Pochettino’s omission of Toby Alderweireld from the Spurs Champions League line-up against Juventus had raised questions, earlier this week, about the Belgian’s future at the club. Those rumours have escalated further after ESPN reported that the most recent wage negotiation between Toby and the club broke down, and ended with frustrations on both sides.
Reportedly, Toby Alderweireld is demanding an increase of his £50,000-a-week wage to be increased to £150,000. Spurs do have an option to increase the defender’s contract, which terminates in 2019, for an extra year. However, that would trigger a £25m release clause; and with Toby recognised across the country as one of the most proficient and talented centre-backs in the Premier League, it is understandable why Tottenham Hotspur are reluctant to explore this option.
The question is for Pochettino and for the Tottenham board, do they rise to the demands of Alderweireld or do they risk the threat of losing the Belgian defender. With Harry Kane currently holding the mantle as the highest paid Spurs player, with £110,000 a week, Toby’s demands might just topple the whole club’s pay structure.
Is Toby Alderweireld heading for the exit at Spurs?
— BBC Sport (@BBCSport) February 13, 2018
Could Toby Alderweireld leave in the summer?
The breakdown in talks has led speculators to question what club could be next in store for Toby Alderweireld if circumstances meant he was to leave Spurs in the summer. A viable destination, argue pundits, would be Manchester United. Since the departure of Nemanja Vidic, Manchester United have been lacking a certain seniority within their back four. Toby Alderweireld towers above Phil Jones and Chris Smalling in terms of ability, and I’m sure that the Man. U. fans would have no qualms about signing the Belgian international. Similarly, they have the money, and a track record of forking out for substantial wage demands for positions they believe themselves could benefit from improvements.

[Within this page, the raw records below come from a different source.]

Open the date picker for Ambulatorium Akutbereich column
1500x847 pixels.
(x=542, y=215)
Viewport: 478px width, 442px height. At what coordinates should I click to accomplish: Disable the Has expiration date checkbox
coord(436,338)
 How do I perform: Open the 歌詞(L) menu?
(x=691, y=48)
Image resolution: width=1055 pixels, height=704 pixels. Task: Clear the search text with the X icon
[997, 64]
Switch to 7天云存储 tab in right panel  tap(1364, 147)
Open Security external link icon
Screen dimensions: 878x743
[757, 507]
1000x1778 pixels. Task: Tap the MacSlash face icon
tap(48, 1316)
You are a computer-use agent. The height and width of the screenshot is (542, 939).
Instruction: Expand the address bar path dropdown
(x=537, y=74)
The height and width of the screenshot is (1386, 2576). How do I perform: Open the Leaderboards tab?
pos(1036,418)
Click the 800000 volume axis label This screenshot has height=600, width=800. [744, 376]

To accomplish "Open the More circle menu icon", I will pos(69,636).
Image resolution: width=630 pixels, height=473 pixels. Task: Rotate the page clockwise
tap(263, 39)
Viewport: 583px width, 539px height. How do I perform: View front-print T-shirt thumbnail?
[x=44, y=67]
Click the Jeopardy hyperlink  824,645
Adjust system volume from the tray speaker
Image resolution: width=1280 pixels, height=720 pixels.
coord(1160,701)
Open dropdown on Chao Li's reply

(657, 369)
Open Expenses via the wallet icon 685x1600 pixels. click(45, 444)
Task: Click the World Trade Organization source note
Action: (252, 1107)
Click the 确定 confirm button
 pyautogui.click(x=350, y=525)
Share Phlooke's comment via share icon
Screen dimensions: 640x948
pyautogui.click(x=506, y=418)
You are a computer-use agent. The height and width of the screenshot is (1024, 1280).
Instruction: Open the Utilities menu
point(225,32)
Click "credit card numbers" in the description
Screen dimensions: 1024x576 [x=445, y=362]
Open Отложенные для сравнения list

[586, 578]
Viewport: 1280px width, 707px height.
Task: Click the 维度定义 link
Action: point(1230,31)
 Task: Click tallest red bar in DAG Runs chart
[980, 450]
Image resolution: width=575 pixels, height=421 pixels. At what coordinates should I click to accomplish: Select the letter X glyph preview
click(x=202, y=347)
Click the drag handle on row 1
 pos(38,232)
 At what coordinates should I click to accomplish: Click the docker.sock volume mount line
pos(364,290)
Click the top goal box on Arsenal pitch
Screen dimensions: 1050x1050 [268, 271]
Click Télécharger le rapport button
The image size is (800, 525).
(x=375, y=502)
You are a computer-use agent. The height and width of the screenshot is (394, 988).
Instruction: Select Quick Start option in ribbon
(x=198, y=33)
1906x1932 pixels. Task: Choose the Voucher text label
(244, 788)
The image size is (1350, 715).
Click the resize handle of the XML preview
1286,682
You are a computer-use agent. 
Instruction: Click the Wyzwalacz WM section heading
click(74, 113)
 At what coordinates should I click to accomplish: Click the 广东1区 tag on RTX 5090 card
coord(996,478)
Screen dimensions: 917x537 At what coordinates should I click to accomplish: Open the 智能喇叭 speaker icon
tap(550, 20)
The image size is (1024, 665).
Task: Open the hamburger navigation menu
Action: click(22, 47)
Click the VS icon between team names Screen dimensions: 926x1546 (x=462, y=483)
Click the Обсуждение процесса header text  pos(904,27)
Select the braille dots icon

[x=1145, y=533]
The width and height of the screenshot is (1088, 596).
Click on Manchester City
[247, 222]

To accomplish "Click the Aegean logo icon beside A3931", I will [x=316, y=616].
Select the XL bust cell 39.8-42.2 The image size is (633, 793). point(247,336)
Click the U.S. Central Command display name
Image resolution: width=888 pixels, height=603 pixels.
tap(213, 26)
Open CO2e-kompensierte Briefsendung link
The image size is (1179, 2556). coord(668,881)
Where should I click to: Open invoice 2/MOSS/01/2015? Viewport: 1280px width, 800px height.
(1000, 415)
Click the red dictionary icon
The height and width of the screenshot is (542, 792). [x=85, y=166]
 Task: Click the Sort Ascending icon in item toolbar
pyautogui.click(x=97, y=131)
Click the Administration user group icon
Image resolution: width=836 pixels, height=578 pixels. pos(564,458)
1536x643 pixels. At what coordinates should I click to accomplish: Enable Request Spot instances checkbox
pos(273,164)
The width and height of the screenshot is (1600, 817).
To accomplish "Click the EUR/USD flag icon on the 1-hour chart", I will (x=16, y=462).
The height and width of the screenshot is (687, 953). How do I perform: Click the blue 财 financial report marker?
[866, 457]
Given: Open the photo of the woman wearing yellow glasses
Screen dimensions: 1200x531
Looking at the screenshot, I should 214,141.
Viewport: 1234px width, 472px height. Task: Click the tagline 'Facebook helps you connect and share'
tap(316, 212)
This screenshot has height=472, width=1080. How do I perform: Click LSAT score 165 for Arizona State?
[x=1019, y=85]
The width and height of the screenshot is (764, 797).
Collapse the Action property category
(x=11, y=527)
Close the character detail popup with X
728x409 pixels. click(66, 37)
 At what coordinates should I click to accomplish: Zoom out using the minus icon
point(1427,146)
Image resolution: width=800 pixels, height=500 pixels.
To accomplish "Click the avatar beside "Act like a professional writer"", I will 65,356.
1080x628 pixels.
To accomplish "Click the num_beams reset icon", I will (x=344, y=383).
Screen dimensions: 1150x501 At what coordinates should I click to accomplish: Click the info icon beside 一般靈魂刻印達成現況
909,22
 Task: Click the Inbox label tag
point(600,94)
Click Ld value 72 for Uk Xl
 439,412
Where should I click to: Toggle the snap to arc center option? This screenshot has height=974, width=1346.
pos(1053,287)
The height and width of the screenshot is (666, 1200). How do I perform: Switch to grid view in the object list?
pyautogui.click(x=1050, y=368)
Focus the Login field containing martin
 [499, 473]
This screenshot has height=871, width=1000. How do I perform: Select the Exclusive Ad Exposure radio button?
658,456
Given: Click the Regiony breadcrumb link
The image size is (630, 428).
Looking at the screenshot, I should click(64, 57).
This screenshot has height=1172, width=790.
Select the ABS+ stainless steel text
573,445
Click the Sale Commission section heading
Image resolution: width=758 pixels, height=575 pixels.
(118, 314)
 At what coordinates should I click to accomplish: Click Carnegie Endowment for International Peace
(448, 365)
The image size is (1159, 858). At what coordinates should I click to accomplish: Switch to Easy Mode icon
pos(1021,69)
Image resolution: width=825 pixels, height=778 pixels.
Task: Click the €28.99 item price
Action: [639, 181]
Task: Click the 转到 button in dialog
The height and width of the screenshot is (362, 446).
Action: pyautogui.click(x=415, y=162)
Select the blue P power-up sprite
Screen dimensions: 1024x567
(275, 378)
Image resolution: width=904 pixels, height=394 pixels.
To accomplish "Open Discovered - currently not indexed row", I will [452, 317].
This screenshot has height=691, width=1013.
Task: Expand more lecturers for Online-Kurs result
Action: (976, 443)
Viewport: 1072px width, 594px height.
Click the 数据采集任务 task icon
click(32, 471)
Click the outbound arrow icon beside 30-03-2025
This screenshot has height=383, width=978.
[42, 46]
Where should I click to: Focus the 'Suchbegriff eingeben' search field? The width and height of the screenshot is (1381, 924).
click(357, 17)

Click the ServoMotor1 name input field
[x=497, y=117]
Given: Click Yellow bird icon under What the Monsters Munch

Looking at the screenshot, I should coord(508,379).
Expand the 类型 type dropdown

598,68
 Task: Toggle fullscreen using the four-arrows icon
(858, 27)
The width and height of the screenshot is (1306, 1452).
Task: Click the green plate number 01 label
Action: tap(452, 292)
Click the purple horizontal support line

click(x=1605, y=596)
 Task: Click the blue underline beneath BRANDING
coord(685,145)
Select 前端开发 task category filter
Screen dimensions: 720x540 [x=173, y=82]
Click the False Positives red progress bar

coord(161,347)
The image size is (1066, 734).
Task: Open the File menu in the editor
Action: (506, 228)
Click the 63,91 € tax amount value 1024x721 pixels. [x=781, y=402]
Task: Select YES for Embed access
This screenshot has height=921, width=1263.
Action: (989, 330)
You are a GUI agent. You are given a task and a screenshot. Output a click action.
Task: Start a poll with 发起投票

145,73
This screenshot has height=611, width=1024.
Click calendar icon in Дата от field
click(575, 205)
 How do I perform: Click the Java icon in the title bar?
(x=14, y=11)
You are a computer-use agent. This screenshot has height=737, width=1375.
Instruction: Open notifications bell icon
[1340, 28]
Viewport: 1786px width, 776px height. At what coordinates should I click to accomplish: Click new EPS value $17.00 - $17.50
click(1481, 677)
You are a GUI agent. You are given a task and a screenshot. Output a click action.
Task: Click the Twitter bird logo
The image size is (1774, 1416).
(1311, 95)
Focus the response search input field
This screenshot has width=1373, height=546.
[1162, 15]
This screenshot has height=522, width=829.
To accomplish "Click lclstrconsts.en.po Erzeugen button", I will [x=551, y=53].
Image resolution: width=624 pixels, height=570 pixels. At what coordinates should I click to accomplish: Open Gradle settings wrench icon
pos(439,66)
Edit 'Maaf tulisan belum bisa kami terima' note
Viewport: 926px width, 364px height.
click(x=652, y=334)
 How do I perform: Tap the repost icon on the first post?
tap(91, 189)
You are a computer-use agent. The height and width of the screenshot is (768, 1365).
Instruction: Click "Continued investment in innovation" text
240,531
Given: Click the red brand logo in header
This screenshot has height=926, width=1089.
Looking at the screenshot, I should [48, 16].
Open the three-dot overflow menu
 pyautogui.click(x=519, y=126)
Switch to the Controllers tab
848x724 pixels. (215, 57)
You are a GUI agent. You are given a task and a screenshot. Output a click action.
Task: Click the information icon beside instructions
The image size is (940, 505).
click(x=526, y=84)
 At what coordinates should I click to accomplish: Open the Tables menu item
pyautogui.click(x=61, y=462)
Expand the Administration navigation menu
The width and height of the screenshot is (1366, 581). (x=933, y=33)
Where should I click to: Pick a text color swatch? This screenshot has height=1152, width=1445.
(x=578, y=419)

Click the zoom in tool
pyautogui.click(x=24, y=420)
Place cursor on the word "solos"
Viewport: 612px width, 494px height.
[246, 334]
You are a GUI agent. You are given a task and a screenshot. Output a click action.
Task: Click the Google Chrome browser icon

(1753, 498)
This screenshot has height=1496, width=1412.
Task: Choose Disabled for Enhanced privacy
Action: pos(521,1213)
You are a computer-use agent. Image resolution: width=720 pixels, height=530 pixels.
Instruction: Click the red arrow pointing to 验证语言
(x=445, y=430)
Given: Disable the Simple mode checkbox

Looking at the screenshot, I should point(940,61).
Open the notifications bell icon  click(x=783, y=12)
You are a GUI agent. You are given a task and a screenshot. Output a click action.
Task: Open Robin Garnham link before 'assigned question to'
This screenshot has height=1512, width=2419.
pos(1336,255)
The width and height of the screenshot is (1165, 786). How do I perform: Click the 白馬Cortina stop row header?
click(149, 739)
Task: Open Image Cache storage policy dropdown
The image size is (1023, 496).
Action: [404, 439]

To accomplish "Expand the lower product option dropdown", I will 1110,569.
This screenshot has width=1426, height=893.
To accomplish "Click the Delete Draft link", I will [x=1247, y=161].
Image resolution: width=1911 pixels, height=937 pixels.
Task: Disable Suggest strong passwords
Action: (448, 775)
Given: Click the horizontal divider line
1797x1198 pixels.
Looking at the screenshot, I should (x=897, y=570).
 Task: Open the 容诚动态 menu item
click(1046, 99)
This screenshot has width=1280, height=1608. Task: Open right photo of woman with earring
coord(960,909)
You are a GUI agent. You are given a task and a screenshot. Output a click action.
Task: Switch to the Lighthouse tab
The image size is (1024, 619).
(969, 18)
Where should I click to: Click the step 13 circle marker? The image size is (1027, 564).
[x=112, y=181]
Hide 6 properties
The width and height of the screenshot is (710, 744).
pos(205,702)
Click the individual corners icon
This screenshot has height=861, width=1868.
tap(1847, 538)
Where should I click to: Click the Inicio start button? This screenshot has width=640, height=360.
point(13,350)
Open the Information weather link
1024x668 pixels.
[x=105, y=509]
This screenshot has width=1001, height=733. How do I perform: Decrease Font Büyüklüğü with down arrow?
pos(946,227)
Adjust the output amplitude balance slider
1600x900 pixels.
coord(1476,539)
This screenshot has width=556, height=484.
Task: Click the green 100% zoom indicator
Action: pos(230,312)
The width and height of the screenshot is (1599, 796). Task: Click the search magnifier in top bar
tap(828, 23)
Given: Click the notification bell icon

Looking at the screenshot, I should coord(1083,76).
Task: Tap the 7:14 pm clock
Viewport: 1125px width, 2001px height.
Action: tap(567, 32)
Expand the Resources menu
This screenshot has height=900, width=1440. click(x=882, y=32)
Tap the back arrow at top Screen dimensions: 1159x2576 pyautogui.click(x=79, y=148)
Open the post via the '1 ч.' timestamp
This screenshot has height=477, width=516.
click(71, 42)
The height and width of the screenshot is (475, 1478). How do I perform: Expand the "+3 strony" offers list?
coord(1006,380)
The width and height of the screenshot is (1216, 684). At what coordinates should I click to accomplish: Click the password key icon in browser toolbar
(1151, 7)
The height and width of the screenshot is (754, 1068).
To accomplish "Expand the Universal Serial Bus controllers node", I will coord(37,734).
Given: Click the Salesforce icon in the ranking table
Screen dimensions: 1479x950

With Kyle Walker massively increasing his weekly earnings following a move to Manchester City last year, Tottenham Hotspur ought to be wary about letting the big players go. With the construction of the new stadium, Spurs have the vision to be bigger and better; to not only challenge for a place within the top four but to be contesting the league title. In today’s football world, you only do that by investing, and keeping hold of your stars. Both of which demand the commitment to spending substantial amounts of money when it is imperative for the future growth of the club.